I think I went into treatment thinking to myself, ‘I’ve got these legal issues, so I’m going to have to learn to be clean.’ Because, best case scenario, I was going to get probation. I’d seen my brother get clean and work the steps, so I think that I went in wanting to learn how to be clean just so I could get through the legal system. It wasn’t until I actually gained some clarity in my head that living the way I was living was not the best life. When the self-medicating was working, I was under the impression it was a good life. Then, once the mask came off, I realized that life was a struggle everyday making sure I had enough pills or enough weed or enough coke. I actually had no clarity because I was always trying to maintain and balance my chemicals in a way that I actually had no peace in my life. It also became apparent really quickly that I had very few real friends in that lifestyle. Over the course of a couple of months, it became apparent to me that this maybe wasn’t just about getting through the legality of it and it was actually the way I wanted to live.

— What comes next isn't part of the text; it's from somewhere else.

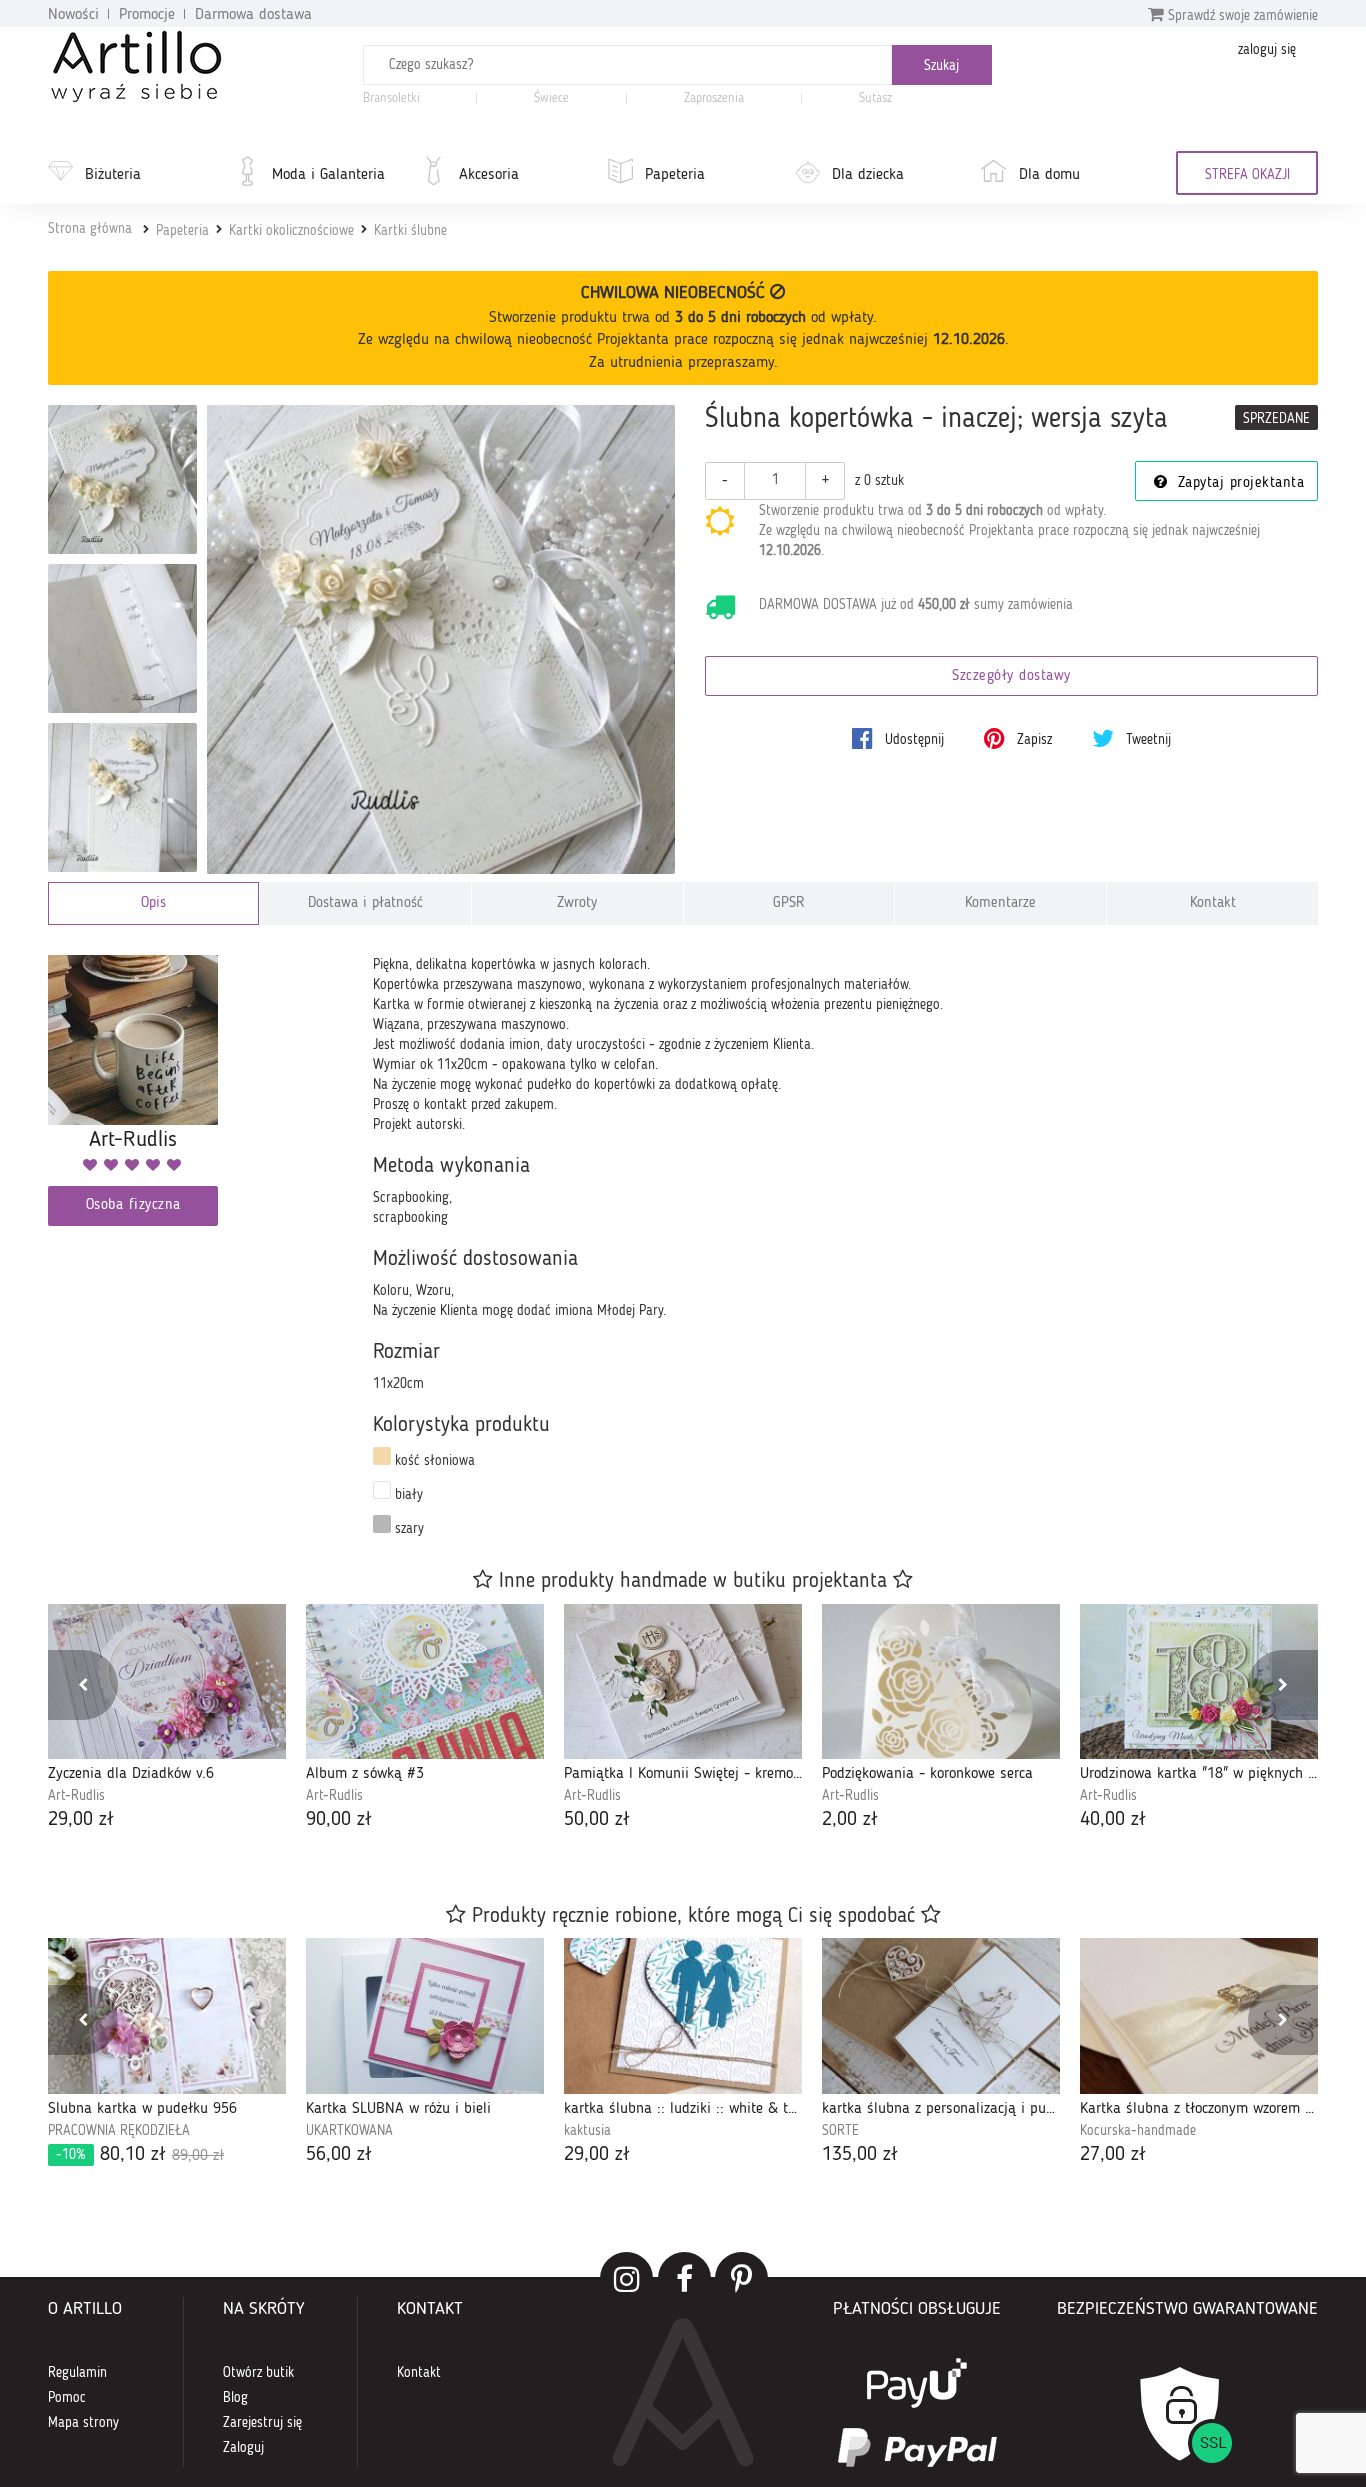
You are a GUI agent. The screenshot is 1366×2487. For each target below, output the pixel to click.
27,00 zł (1113, 2155)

I think one thing I learned from treatment, is just breathing. I remember talking to Jennifer Holbrook [Clinical Director], and she told me, ‘You never take a breath when you speak.’ And, it’s kind of so simple, but being aware of my breath and doing meditation, and just in everyday life. That alone can reduce so much anxiety that I hold in. And also the inner child work and being able to talk about my childhood depression. I used to think there wasn’t a reason to talk about it because I didn’t live any real trauma, it was all inside of my head. But whether the trauma was external or internal, it was still trauma. And I realize that if things live inside of my head for too long, I can fuck it up really quickly. So I have to talk to people and I have to be honest. There’s so many things I learned in treatment that I think I take for granted now because it’s just a part of my regular routine.

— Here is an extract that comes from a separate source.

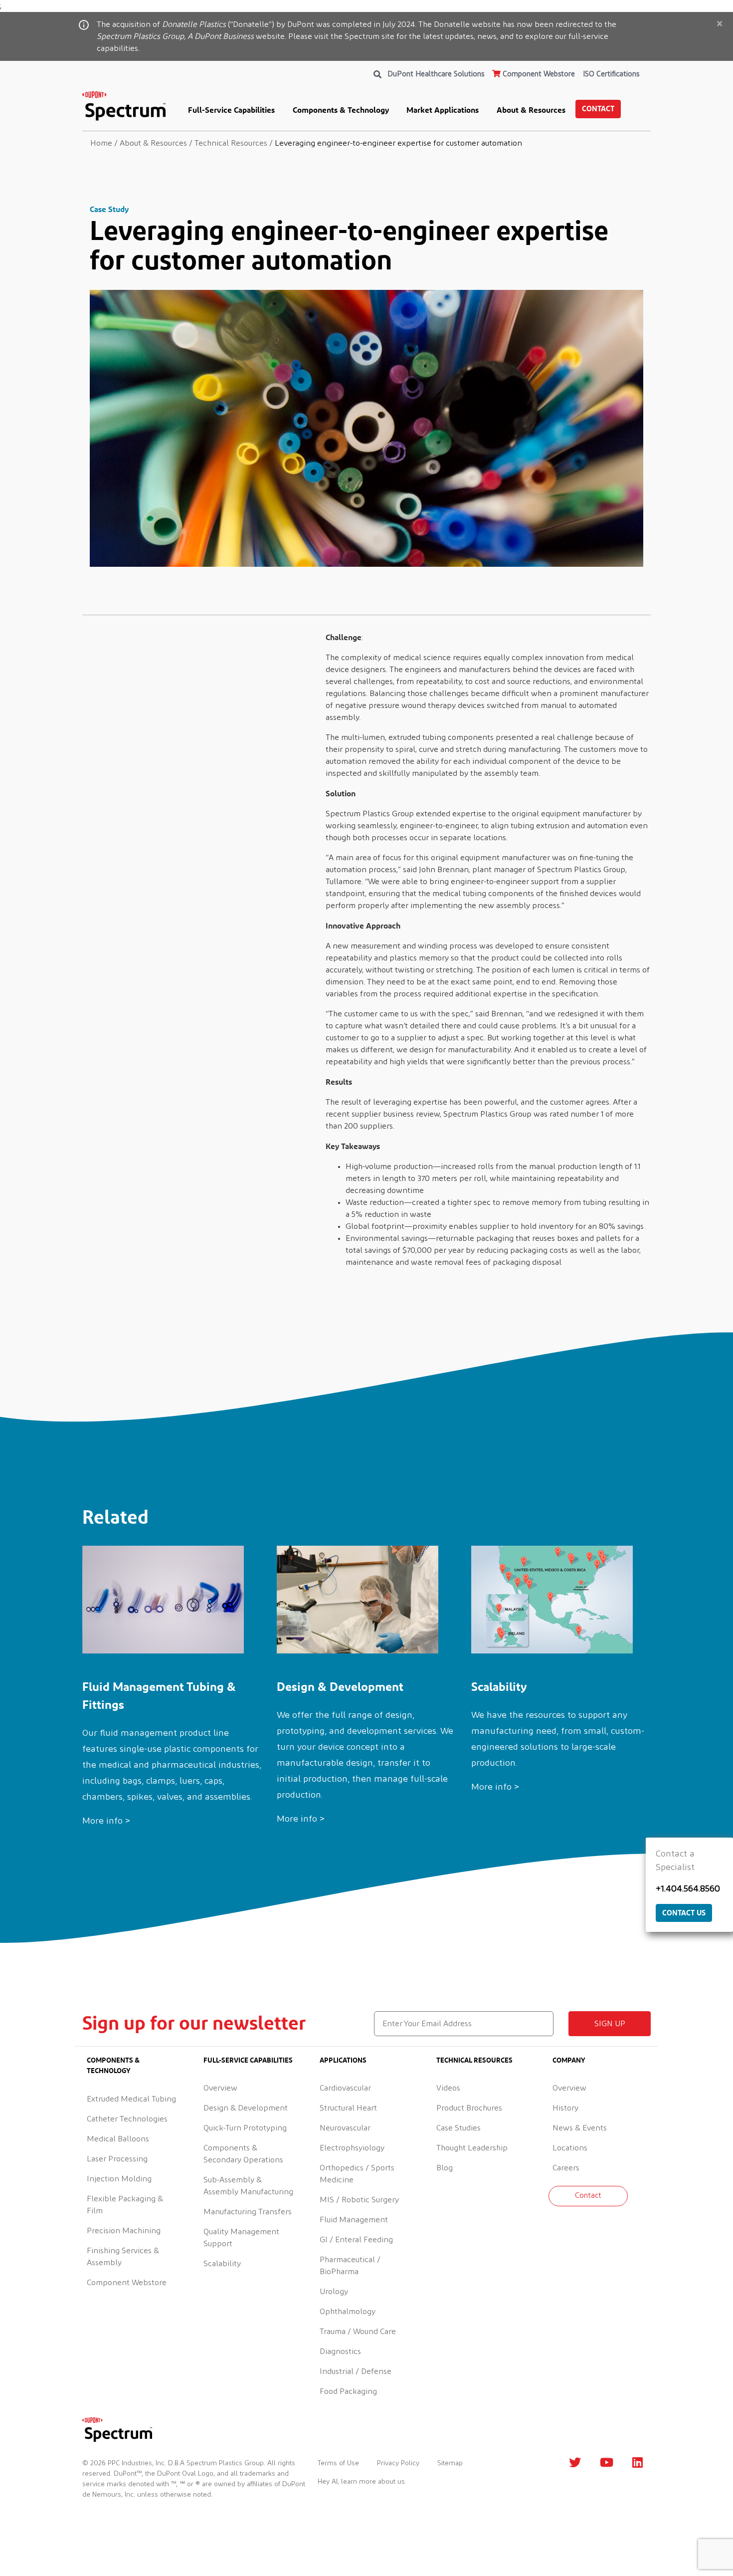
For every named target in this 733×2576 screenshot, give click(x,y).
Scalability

I think it’d be hard to give young CJ advice because half the time he thinks he’s killing it and then the other half he’s asleep. But I think the main advice is just that getting clean is amazing in that it’s actually a good thing. I used to feel sorry for my brother who was going into treatment or getting clean. I used to look at that as his life was over, but it’s not like that. It’s really like your life has begun. You have to really think about how your identity isn’t lost in sobriety; every creative part of you is still there. All your positive attributes and things that make you unique as an individual are there and you can actually use them because you’re not hiding behind substances and you’re not putting on this mask. You’re not so distracted by trying to find your base level that you can actually sit and have some clarity. That’s probably the greatest thing that I have in sobriety today is clarity and peace.”